À porta do quarto grande de cortinas brancas fechadas, o tom bege avermelhado da decoração, iluminada só pelos dois abajures da cabeceira da cama e pela televisão muda sintonizada na novela, lembra um quarto de hotel onde se teme flagrar um casal ao início de algum ritual romântico. Um passo para dentro e o cheiro de algodão, gaze, lençol lavado a quente e álcool em gel chamam à realidade antes mesmo de se ver a cama, para uma só pessoa, amparada por grades de dois palmos de altura.
Não há visitas, graças a Deus, que nestas horas só atrapalham. Mas no aparador próximo à janela, estão duas garrafas de vinho, fechadas, e uma cafeteria, cheia, que, se ele puder se levantar, talvez gostasse de experimentar.
Do senhor deitado nela, a careca e a testa são o que está mais pálido. As bochechas, mesmo tendo passado muito tempo protegidas do sol pela barba, que só foi tirada há cinco dias quando entrou nesta quarto, ainda têm alguma cor, até porque ele, enfastiado, de vez em quando mexe a cabeça de um lado para o outro, a olhar para a porta, para a cortina, para a televisão. As bochechas tinham alguma cor rosada mas era da fricção contra a fronha.
Uma enfermeira está com a agulha enfiada no acesso do interior de seu cotovelo direito. Ela tem os olhos bem próximos da seringa. Junta-os como vesga para prestar atenção ao sangue que vai extrair. Mas o líquido que vem parece um chá fraco só avermelhado.
Ela logo olha para o médico com cara de contrariada como a apontar-lhe alguém que lhe fazia um desaforo e dizer-lhe: “De novo. Desisto.” A seringa enche rápido daquela aguadilha. Ela tira a agulha brava, com pouco cuidado.
O sujeito deitado está, como esteve durante o procedimento todo, procurando pelas paredes coisa melhor para fazer, uma sombra que lhe distraia. Alguém que lhe disse “Acabou, pode ir embora.” Ao que ele responderia “Para onde?”
O médico sai enquanto a enfermeira joga fora o material descartável. Volta com uma maleta plástica verde. Coisa cafona que parece comprada na 25 de Março. Ele a põe sobre o criado-mudo e abre. Na verdade, é uma máquina de escrever portátil, verde mesmo, mas de metal. Só a tampa e o fundo são do plástico que parece de loja de traquitandas.
Na parte de cima deviam estar os martelos dos tipos. Para quem nunca viu uma máquina de escrever: quando se aperta uma tecla, ela faz funcionar um martelo que bate o tipo (o carimbo da letra) de encontro à fita de tinta e ao papel. Em vez dos martelos, há tubos, desses de sonda, de soro. No lugar do carro (carro é o rolo onde se prende o papel), há um cilindro de vidro com um líquido leitoso.
O médico, a enfermeira e mais dois ajudantes que vieram procurar serviço, colocam agulhas descartáveis nas pontas dos tubos e os espetam em sua testa. Firmam com esparadrapo.
A enfermeira puxa uma cadeira e tecla algumas letras. O líquido leitoso borbulha. Parece leite fervendo embora perceba-se que não, pois se fosse embaçaria o vidro. O médico se mete e, em pé a seu lado, bate umas dez vezes a mesma tecla. O sujeito se inquieta, mexe a cabeça, de saco cheio.
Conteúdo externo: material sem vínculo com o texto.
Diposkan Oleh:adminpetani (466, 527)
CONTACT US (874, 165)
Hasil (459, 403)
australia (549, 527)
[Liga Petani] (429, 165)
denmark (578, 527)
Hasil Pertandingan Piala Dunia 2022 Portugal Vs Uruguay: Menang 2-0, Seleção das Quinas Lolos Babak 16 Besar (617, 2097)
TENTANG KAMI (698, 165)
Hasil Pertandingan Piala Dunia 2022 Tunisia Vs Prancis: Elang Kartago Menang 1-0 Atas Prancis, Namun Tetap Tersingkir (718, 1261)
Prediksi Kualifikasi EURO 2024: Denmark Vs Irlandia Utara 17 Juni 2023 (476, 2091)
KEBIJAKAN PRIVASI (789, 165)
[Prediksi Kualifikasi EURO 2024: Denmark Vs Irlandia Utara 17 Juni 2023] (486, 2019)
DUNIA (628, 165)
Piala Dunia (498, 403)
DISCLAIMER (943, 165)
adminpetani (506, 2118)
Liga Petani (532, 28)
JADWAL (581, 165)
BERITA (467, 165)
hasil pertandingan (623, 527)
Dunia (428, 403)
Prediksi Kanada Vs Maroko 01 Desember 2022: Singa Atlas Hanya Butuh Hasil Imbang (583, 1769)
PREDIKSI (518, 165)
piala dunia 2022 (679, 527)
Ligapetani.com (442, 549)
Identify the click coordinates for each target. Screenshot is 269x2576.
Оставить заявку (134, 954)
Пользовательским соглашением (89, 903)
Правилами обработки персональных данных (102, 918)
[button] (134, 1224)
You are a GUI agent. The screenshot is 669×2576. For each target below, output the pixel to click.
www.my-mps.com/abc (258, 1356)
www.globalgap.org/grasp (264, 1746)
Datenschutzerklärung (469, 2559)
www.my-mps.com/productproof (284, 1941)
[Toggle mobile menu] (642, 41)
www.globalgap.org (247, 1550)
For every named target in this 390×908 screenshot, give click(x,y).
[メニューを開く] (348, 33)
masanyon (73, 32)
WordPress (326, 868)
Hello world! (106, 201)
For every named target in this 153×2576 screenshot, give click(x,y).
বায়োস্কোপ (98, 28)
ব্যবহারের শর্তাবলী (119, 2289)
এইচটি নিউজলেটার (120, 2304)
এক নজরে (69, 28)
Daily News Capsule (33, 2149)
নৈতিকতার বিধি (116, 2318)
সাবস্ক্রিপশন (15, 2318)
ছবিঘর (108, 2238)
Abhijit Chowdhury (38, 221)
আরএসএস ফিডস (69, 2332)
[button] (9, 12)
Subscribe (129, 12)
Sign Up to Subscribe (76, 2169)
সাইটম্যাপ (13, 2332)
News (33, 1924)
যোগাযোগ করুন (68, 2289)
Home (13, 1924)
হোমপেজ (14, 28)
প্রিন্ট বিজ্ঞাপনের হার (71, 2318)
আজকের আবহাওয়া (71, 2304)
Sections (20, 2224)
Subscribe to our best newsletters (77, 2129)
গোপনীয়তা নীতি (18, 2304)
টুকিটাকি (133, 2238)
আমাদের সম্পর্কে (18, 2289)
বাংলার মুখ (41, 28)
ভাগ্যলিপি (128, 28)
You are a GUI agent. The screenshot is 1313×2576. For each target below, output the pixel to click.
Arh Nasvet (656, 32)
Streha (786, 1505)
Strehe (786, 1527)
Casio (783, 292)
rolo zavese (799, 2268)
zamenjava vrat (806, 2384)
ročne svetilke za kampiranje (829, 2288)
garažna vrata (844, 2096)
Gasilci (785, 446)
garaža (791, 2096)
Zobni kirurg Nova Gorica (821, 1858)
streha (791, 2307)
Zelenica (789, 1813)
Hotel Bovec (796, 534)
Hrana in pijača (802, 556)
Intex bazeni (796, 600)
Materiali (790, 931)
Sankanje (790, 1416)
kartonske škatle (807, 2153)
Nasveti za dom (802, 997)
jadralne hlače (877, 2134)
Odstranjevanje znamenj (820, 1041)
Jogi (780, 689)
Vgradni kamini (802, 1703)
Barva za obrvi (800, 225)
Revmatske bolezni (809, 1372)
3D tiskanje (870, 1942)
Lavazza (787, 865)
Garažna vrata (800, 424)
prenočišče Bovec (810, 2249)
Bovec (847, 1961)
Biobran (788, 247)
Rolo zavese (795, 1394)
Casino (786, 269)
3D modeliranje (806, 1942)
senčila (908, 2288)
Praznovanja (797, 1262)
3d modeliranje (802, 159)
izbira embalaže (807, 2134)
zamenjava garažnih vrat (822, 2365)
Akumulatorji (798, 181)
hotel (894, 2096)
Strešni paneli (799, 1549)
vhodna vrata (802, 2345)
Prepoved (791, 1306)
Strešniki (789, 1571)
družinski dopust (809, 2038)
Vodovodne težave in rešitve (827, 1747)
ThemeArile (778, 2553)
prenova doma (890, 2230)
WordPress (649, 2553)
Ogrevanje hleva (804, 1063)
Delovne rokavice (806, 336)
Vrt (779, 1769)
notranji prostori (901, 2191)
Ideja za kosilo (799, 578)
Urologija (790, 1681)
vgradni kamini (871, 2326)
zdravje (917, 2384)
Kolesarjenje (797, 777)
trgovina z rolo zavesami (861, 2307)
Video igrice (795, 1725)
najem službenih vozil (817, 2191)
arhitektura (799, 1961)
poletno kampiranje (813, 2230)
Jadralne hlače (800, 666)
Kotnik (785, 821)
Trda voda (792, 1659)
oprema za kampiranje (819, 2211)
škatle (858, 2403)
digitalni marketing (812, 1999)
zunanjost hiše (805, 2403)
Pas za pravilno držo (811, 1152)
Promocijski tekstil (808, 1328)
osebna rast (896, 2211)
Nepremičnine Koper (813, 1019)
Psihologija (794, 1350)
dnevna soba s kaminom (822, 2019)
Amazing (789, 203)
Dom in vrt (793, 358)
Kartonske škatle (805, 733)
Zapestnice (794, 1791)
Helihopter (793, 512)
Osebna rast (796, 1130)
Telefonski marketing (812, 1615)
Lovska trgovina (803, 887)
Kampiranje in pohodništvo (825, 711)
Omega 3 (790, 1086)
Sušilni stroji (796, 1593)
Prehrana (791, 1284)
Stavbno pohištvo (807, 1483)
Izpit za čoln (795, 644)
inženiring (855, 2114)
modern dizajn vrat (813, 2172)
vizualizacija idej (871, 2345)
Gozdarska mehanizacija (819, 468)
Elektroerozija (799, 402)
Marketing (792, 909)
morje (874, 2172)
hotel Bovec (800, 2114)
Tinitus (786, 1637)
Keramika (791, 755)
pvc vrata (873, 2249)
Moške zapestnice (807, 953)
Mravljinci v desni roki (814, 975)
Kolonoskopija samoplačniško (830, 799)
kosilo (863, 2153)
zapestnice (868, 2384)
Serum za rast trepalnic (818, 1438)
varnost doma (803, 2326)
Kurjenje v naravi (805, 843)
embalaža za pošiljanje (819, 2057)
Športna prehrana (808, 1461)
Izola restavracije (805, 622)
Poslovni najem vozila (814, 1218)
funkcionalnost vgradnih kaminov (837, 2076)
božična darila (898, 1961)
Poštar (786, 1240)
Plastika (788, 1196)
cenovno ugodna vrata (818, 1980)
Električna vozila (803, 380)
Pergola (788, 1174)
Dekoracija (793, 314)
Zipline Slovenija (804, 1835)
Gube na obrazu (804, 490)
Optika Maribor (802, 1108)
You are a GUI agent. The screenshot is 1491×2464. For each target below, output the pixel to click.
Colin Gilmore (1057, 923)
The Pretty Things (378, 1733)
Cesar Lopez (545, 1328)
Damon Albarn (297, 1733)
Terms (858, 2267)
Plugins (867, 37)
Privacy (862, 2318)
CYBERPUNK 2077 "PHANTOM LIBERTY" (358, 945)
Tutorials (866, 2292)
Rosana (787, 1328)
A enfermeira começa a teclar no ritmo de quem pensa sem pressa para escrever uma carta.
Lá pela terceira ou quarta linha, o sujeito pára de vez de se mexer, o rosto deitado de lado, olhos em direção à cortina. Talvez esteja vendo as garrafas e a cafeteira. O olho percebe-se que não está morto porque ainda tem aquela cor, aquele preto lustroso que cismam chamar de castanho escuro. É pela cor que se percebe que faz foco, que olha distante, contemplativo, encantado por algo que não vê.
A enfermeira lembra que já viu esse olhar em pacientes em choque após acidente. O médico se lembra de casos dos quais apenas ouviu falar, e que sempre acreditou serem lendas, de gente enterrada viva em estado catatônico.
Os dois acham que estão perdendo tempo e falam em desistir. Mas continuam porque percebem que ele mexe os olhos incomodado, e que a primeira lágrima escorre deles.